======== DATA FOR PROCESSING

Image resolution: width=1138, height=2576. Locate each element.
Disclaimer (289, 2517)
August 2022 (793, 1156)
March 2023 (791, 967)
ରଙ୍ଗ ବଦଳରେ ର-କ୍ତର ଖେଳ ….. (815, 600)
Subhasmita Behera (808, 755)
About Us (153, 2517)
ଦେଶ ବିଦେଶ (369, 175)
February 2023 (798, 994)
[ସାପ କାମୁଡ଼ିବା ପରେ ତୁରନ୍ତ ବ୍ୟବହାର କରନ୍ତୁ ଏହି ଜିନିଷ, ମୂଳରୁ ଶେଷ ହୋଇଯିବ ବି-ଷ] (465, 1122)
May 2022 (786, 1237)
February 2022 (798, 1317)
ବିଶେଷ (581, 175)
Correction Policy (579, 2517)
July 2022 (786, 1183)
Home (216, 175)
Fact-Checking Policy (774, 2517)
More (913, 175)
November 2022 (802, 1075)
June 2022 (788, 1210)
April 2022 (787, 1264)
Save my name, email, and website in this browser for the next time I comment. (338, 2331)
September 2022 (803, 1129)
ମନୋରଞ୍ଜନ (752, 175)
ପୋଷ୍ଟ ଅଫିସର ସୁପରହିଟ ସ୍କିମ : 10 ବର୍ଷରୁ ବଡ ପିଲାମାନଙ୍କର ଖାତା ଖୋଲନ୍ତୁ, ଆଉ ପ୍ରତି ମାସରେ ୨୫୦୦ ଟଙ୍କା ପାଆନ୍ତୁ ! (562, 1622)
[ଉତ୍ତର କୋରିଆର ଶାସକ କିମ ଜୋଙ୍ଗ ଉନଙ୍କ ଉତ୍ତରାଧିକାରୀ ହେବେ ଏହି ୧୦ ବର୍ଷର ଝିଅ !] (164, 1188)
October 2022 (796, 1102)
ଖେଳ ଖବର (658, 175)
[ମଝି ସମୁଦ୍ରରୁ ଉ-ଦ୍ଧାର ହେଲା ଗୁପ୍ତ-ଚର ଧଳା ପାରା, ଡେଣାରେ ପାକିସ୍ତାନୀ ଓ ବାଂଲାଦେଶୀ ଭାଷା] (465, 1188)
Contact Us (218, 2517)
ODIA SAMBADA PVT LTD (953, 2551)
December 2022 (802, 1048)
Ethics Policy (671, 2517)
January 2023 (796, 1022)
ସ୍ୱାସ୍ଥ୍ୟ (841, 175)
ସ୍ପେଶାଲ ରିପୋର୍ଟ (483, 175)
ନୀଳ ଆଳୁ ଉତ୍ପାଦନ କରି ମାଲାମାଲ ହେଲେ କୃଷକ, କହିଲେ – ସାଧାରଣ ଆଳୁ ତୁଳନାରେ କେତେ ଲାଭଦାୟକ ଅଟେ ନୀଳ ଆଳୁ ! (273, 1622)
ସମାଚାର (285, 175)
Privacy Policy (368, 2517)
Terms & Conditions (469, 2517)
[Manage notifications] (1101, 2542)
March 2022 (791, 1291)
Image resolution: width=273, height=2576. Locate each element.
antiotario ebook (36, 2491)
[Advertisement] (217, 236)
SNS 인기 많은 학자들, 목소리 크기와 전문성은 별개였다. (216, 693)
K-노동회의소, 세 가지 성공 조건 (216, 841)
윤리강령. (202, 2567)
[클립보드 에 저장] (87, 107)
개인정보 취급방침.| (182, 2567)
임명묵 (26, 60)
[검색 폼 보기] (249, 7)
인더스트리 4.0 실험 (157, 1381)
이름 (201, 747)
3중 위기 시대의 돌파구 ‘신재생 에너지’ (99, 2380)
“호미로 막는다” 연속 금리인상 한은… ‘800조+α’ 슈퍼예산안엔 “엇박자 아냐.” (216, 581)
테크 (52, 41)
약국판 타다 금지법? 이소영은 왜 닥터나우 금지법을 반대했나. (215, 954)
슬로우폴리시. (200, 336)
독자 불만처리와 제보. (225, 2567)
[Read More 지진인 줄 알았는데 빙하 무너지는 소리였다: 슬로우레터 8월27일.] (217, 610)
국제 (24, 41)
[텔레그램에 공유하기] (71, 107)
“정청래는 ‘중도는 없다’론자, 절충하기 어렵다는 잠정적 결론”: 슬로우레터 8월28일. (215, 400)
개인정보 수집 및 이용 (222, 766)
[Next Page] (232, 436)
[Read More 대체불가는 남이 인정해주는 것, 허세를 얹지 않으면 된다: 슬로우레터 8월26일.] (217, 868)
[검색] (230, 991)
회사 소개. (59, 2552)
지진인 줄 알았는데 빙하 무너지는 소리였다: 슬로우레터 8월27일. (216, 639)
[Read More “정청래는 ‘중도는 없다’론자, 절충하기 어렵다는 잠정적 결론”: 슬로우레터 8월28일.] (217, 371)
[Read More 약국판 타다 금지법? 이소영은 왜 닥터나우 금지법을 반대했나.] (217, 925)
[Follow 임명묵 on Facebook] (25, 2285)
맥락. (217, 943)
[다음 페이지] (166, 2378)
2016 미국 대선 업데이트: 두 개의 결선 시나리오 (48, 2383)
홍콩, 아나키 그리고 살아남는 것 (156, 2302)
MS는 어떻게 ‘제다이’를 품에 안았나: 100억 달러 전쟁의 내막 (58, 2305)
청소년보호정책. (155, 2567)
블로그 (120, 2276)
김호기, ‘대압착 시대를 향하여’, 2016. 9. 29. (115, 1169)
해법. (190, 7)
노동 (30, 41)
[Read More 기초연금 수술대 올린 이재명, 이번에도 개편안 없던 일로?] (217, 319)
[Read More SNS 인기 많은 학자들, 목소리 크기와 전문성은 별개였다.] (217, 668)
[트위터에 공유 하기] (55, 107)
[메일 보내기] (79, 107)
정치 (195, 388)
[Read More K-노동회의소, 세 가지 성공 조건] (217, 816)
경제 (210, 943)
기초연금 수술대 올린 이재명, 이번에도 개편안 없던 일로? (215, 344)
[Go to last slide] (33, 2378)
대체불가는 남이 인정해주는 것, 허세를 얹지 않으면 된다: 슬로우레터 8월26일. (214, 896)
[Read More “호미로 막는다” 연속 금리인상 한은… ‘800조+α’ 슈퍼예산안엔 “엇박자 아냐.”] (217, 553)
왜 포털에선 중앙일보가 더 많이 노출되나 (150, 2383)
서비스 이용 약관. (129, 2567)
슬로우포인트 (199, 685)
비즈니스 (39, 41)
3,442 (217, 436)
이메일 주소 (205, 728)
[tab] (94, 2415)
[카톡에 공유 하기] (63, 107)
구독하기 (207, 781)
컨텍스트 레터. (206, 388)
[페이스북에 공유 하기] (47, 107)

================

PROBLEM REQUIREMENTS -
Using the entries above, extract exactly the span from the line with "August 2022 (793, 1156)" to the line with "February 2023 (798, 994)", both lines included; leave out everything else.

SOLUTION -
August 2022 (793, 1156)
March 2023 (791, 967)
ରଙ୍ଗ ବଦଳରେ ର-କ୍ତର ଖେଳ ….. (815, 600)
Subhasmita Behera (808, 755)
About Us (153, 2517)
ଦେଶ ବିଦେଶ (369, 175)
February 2023 (798, 994)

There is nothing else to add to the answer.